SYLLABUS (=pensum):
The syllabus is the union of
(i) those topics that are lectured (see lecture notes + "A mini-introduction to convexity"), and
(ii) the following from Vanderbei:
- Chapter 1-6: all
- Chapter 7: 7.1
- Chapter 11: 11.1-11.3
- Chapter 12: 12.4
- Chapter 14 (in 2.ed.: chapter 13): all sections except 14.5
- Chapter 15: 15.3 (shortest paths)
(Here, for instance, 11.1-11.3 means, 11.1, 11.2 and 11.3.) As you will (be glad to) see, the intersection between (i) and (ii) above is huge!
We use the book R.Vanderbei, "Linear programming: fundations and extensions". Third Ed., Springer (2008) (or you may use Second edition, Kluwer (2001): the only essential difference is a new chapter 13 on financial applications).

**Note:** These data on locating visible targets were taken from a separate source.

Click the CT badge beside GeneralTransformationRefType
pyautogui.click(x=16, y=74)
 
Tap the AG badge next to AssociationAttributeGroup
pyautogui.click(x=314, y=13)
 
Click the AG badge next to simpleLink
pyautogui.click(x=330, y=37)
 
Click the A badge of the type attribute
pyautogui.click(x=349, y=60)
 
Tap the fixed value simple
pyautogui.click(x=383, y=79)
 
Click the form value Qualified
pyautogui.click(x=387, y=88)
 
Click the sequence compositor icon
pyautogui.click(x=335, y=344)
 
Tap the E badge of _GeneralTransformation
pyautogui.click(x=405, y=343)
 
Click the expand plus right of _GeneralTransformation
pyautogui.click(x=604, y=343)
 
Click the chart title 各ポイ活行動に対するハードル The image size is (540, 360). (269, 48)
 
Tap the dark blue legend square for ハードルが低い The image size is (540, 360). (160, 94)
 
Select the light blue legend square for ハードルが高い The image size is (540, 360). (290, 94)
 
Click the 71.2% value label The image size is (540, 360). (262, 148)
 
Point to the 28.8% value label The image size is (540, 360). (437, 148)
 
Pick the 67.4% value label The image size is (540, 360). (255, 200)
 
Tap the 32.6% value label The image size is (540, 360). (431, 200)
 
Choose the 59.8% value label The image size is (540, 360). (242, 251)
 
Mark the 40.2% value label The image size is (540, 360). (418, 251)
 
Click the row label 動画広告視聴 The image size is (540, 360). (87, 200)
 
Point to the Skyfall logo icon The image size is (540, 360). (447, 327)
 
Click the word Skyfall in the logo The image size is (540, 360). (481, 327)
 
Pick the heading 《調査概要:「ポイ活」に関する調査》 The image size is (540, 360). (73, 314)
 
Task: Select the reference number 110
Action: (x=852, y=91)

See the web page for the book Vanderbei. In addition we use the notes G.Dahl, "A mini-introduction to convexity" (2004), which may be found on the course webpage.
--------------------------------------------------------
NOT SYLLABUS:
Additional reading: these are some suggestions if you want to read more (outside the syllabus) in this and related areas:
- In Vanderbei: interior point methods, a very readable presentation is found in Chapter 17, 18 and 19.

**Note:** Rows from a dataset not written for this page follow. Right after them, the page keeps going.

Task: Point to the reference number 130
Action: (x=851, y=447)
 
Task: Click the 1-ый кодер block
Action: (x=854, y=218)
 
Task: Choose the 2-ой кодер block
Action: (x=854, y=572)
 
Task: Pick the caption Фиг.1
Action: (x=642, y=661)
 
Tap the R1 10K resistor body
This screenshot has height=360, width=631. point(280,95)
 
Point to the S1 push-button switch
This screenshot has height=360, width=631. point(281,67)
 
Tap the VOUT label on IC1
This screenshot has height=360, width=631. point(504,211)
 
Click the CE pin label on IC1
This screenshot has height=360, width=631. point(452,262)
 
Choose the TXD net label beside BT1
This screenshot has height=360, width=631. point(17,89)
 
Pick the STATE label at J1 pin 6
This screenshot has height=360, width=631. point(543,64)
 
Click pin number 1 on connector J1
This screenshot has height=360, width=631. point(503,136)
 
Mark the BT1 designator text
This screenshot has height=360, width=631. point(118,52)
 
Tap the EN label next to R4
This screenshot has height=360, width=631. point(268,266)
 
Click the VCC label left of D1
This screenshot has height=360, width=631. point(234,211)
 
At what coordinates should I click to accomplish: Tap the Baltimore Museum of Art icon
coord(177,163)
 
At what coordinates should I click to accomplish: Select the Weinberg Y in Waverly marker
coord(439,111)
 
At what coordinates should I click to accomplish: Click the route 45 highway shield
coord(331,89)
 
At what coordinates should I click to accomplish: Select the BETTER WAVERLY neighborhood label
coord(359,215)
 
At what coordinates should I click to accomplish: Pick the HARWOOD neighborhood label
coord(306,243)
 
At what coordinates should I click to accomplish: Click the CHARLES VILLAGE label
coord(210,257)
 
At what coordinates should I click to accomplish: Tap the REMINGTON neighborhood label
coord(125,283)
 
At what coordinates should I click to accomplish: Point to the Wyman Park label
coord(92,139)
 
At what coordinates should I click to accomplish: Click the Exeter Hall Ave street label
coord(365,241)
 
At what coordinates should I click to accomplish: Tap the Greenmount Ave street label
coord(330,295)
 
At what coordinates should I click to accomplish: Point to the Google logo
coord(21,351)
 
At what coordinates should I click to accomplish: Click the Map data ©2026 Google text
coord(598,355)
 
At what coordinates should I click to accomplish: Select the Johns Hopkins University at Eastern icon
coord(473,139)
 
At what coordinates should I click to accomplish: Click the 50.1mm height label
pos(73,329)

- In Vanderbei, Chapter 13 is an interesting presentation of applications in finance: portfolio optimization and option pricing.

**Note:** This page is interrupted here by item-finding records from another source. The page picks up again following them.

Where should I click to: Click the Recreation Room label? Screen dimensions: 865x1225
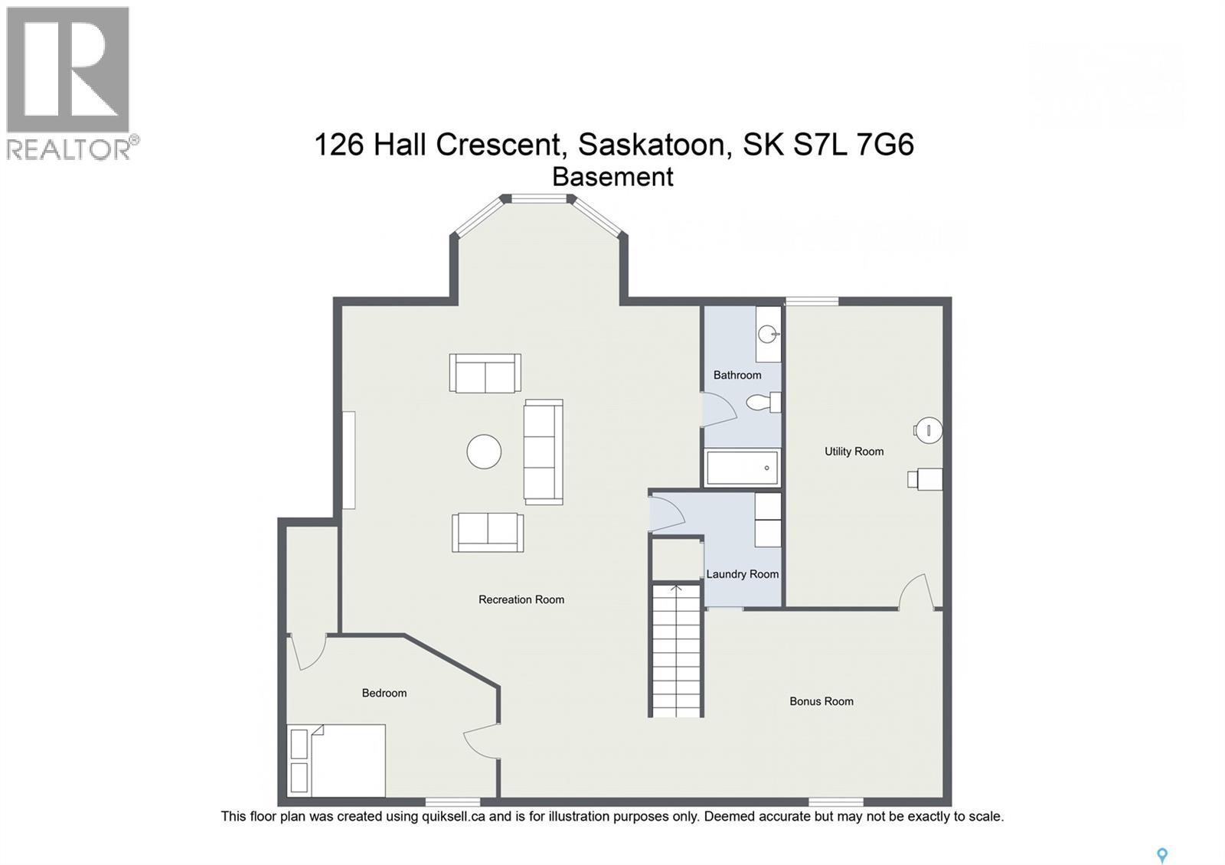[521, 599]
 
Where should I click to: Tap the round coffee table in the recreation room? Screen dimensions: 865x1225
[484, 452]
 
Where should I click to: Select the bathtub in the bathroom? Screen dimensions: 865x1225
[742, 468]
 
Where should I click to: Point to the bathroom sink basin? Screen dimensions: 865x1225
[767, 334]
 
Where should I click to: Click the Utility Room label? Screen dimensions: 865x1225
[854, 452]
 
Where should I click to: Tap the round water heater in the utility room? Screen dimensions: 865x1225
[929, 430]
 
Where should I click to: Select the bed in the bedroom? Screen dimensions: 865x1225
[336, 760]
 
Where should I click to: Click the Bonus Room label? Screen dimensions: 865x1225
[821, 701]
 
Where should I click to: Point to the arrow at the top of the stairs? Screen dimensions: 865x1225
[676, 589]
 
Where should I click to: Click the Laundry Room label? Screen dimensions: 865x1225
[742, 574]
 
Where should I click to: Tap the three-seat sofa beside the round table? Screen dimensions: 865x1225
[543, 452]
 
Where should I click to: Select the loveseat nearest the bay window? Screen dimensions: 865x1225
[485, 373]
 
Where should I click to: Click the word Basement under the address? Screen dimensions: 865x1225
[612, 177]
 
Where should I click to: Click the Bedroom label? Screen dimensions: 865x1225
[384, 693]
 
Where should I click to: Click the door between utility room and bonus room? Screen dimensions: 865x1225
[916, 593]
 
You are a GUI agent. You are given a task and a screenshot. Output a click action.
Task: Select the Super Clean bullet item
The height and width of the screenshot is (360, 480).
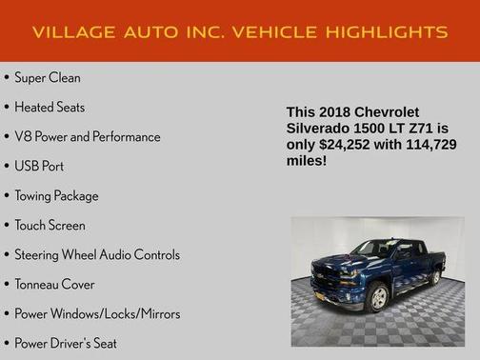tap(48, 77)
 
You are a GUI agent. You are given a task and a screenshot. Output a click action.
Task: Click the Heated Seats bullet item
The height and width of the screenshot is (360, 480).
tap(50, 107)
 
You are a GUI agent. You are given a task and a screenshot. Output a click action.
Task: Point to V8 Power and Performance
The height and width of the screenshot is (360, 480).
tap(88, 136)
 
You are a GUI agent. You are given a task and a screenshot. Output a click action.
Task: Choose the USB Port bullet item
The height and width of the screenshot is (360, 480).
tap(39, 166)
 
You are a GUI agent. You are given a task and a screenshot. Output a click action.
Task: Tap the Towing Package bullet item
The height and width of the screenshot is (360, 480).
tap(56, 195)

- In Vanderbei, Extensions (Part 4): the Markowitz model (Chapter 24) and quadratic programming, which extends into convex optimization (Chapter 25). Integer programming is a large area with active research and many applications; a brief introduction is Chapter 23 in Vanderbei.
- A recommended book in comvex optimization is Boyd, Vandenberghe, "Convex Optimization", Cambridge, 2004.
- A well-written and popular book in network optimization is Ahuja, Magnanti, Orlin, "Network Flows: theory , algorithms and applications", Prentice-Hall, 1993.
- Another good book (similar topics and approach as Vanderbei) is V. Chvatal, "Linear programming", W.H.Freeman, 1983; it contains a few other areas than Vanderbei.
- In (i) convexity and (ii) nonlinear optimization, there are several excellent books, just ask for recommendations.